--- Entries supplied Enclosed Below ---

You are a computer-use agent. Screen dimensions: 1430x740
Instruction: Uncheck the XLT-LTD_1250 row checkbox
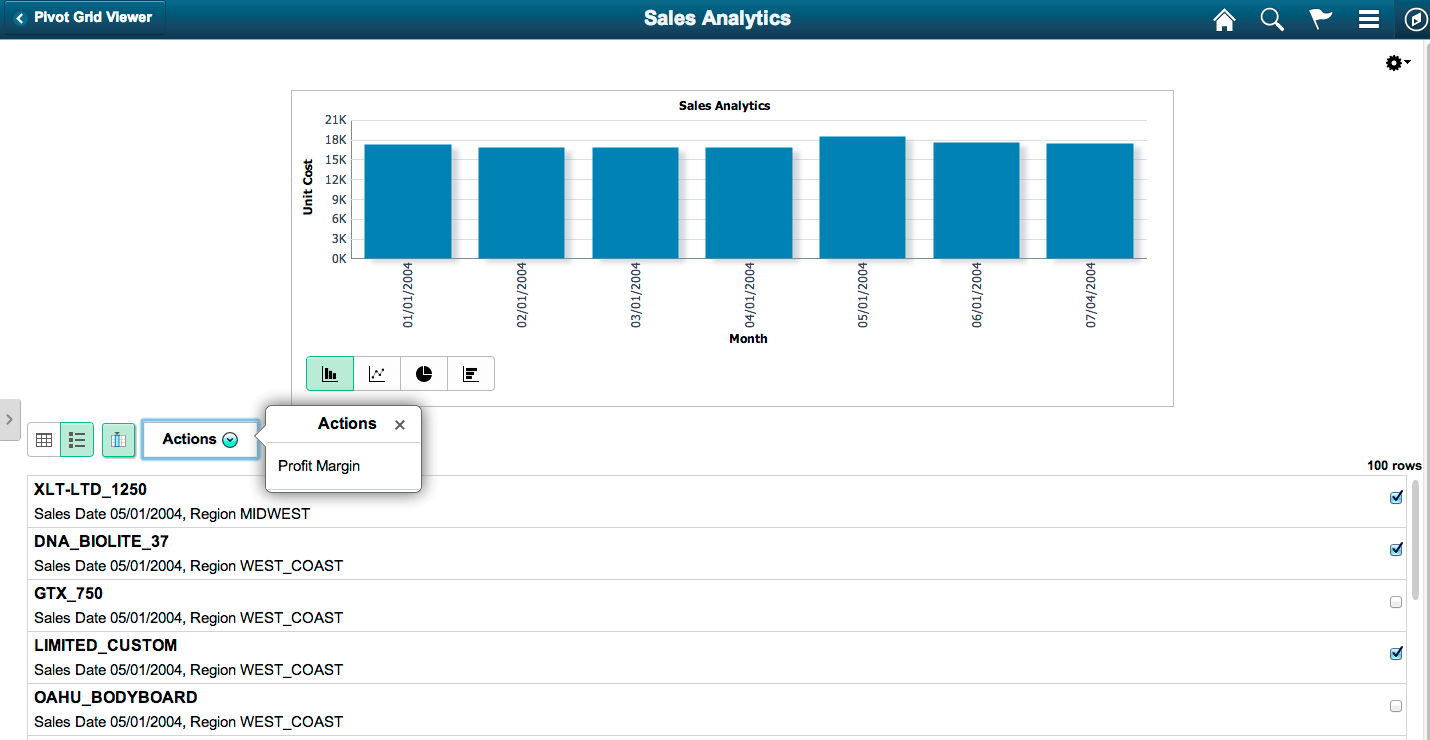1396,496
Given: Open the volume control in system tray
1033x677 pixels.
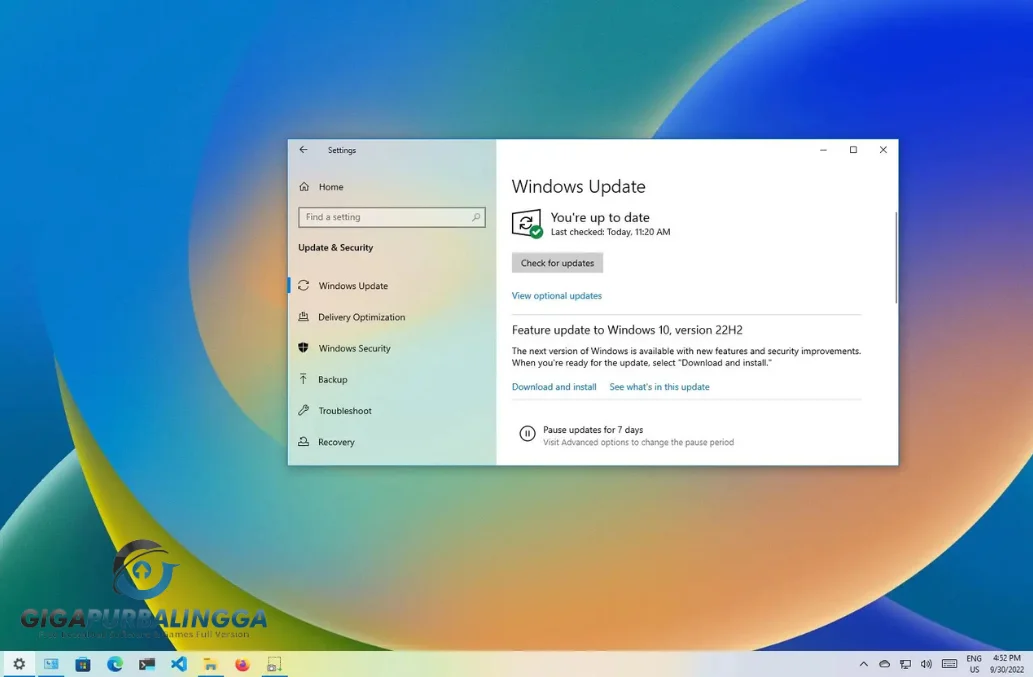Looking at the screenshot, I should 926,664.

--- End of Enclosed Entries supplied ---

Please give the data above again in exact form and omit every picture.

● Finished task
You are a computer-use agent. Screen dimensions: 1430x740
Instruction: Uncheck the XLT-LTD_1250 row checkbox
1396,496
Given: Open the volume control in system tray
1033x677 pixels.
Looking at the screenshot, I should 926,664.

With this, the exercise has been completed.